On a couple of occasions, I loaned Mike (and Dan DeLucie) the
use of my multi-effect unit to put delay and reverb on his voice for Onward or
early Crescent Shield demos. I was the first person outside of Dan who heard
the demo of “The Waterfall Enchantress,” and it just floored me. The hairs on
my arms were standing on end. Mike had succeeded in transforming what was
previously just Toby Knapp’s instrumental metal track (Onward had no identity yet) into a riveting and heart-rending
journey. You could sense he felt every last line he sang. No going through the
motions for Mike!

Though Mike and I hadn’t seen each other in a while (we last
hung on my second to last L.A.
visit in April ’09), we kept in touch online. In our last chat he seemed to
upbeat, coming out of the gloomy aftermath of his long-time girlfriend Sue
Lee’s untimely death in 2011. We spoke about working on something musically together in
the near future. He asked me to email our mutual pal Dan DeLucie to get the
ball rolling. I’m crushed to say that’ll never happen. I’m left pondering what
sort of metal magic that triumvirate could’ve wrought.

### TASKS TO PERFORM:
A. Answer these questions from the reminiscence about Mike:
(i) Whose instrumental metal track did Mike transform with "The Waterfall Enchantress"?
(ii) When did the writer last hang out with Mike?
(iii) Whom did Mike ask the writer to email?
B. Copy the part of the reminiscence about Mike between "visit in April" and "triumvirate could’ve wrought.", inclusive.
The lines that come after the reminiscence play no part in this work.

### DATA SUPPLIED:
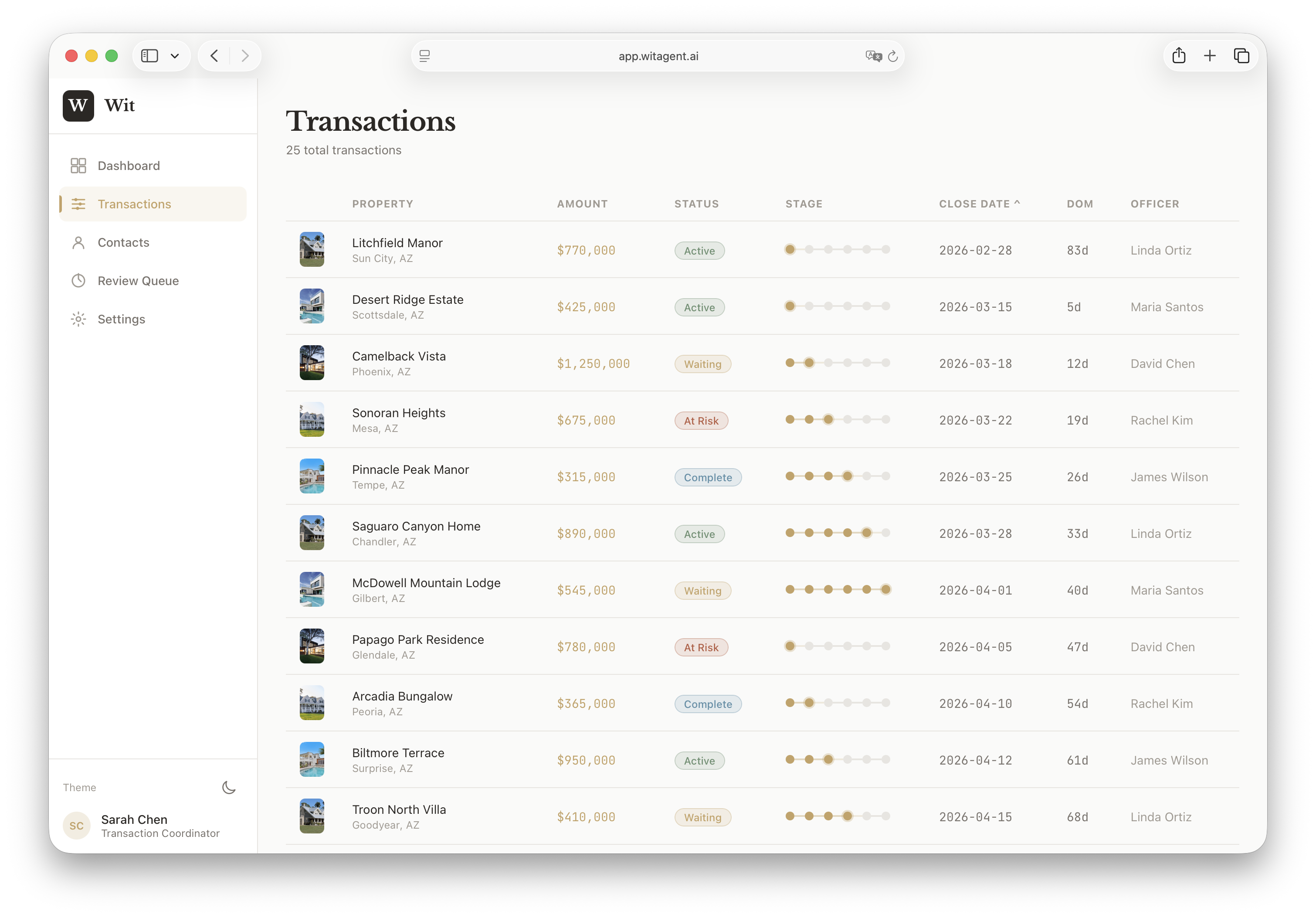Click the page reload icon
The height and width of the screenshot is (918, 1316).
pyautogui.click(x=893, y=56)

* * *

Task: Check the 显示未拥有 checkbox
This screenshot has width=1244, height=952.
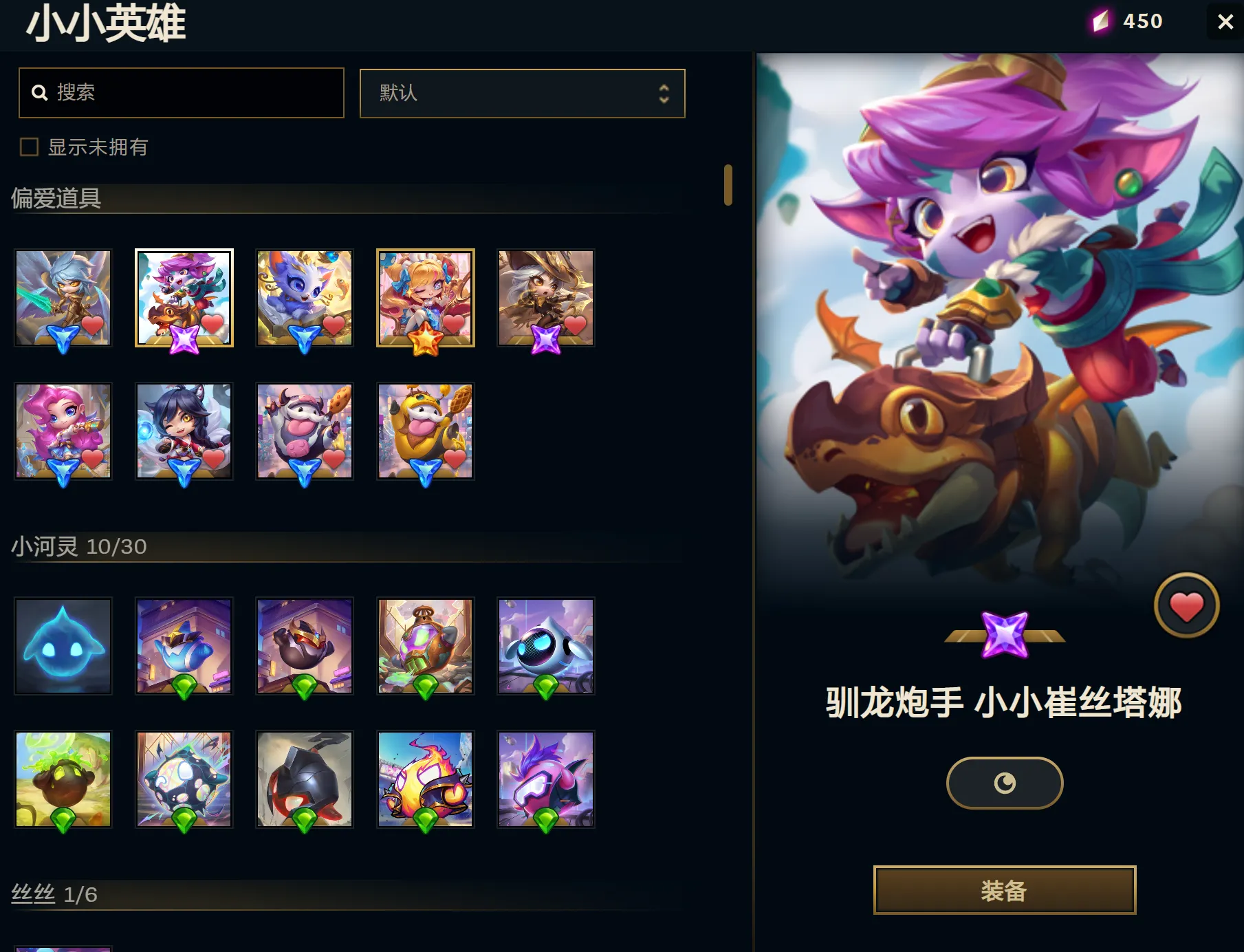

### ANSWERS IN ORDER:
A.
(i) Toby Knapp's.
(ii) In April '09, on the writer's second to last L.A. visit.
(iii) Their mutual pal Dan DeLucie.

B.
visit in April ’09), we kept in touch online. In our last chat he seemed to
upbeat, coming out of the gloomy aftermath of his long-time girlfriend Sue
Lee’s untimely death in 2011. We spoke about working on something musically together in
the near future. He asked me to email our mutual pal Dan DeLucie to get the
ball rolling. I’m crushed to say that’ll never happen. I’m left pondering what
sort of metal magic that triumvirate could’ve wrought.